Pindi Setiawan, peneliti Karst dari Institut Teknologi Bandung (ITB) mengatakan, wisata berkelanjutan itu senang, sejahtera bersama dan selamanya. Pendekatan paling mudah, site branding. Pengelolaan ekowisata goa harus baik, misal, zonasi atau daya dukung. “Harus melihat apakah daya dukung goa bagus untuk ekowisata,” katanya.

Dia mencontohkan, Geopark Pegunungan Sewu. “Apakah masyarakat Gunungkidul sejahtera? Apakah daya dukung goa Gunung Kidul memungkinkan untuk ekowisata? harus jadi pijakan ketika goa akan jadi ekowisata.”

Yang harus dilindungi dari kawasan karst, yakni geoculture. “Tak hanya batuan juga geologi yang membentuk kultural. Itulah perlindungan utama konsep wisata berkelanjutan.”

Ekowisata Goa Ngingrong di Gunung Kidul. Selain telusur goa penjunjung bisa bermain flying fox. Foto: Tommy Apriando
Ekowisata Goa Ngingrong di Gunung Kidul. Selain telusur goa penjunjung bisa bermain flying fox. Foto: Tommy Apriando

Ekosistem karst, tak hanya batuan dan air juga ruang hidup sekitar dan dalam goa. Dalam ekowisata goa, harus membatasi antusias masyarakat berlebih, seperti vandalisme.

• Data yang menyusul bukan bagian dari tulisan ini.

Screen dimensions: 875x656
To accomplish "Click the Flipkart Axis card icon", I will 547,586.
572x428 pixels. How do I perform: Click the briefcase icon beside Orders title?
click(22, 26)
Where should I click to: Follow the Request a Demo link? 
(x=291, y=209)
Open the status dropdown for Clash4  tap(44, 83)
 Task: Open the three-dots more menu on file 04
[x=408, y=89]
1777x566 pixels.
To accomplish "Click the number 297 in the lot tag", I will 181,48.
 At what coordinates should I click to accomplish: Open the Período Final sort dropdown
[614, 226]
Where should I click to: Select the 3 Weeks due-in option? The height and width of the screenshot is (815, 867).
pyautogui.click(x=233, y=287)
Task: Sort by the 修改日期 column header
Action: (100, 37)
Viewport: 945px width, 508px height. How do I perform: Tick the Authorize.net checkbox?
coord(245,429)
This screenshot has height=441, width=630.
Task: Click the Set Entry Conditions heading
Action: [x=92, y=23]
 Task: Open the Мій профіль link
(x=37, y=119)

Contoh, Goa Pindul, jika terlalu banyak pengunjung bisa merusak ekosistem dan ornamen goa. “Perlu aturan ketat kepada pengunjung dan pengetahuan yang dimiliki pemandu goa, hingga kelestarian terjaga,” katanya.

Cahyo Rahmadi dari Lembaga Ilmu Penelitian Indonesia (LIPI) sekaligus Presiden Indonesian Speleological Society  (ISS) mengatakan, ekowisata goa jika terjebak masalah ekonomi hanya akan bicara uang, tak memperhatikan daya dukung. Goapun, katanya, akan rusak dan tak ada daya tarik lagi.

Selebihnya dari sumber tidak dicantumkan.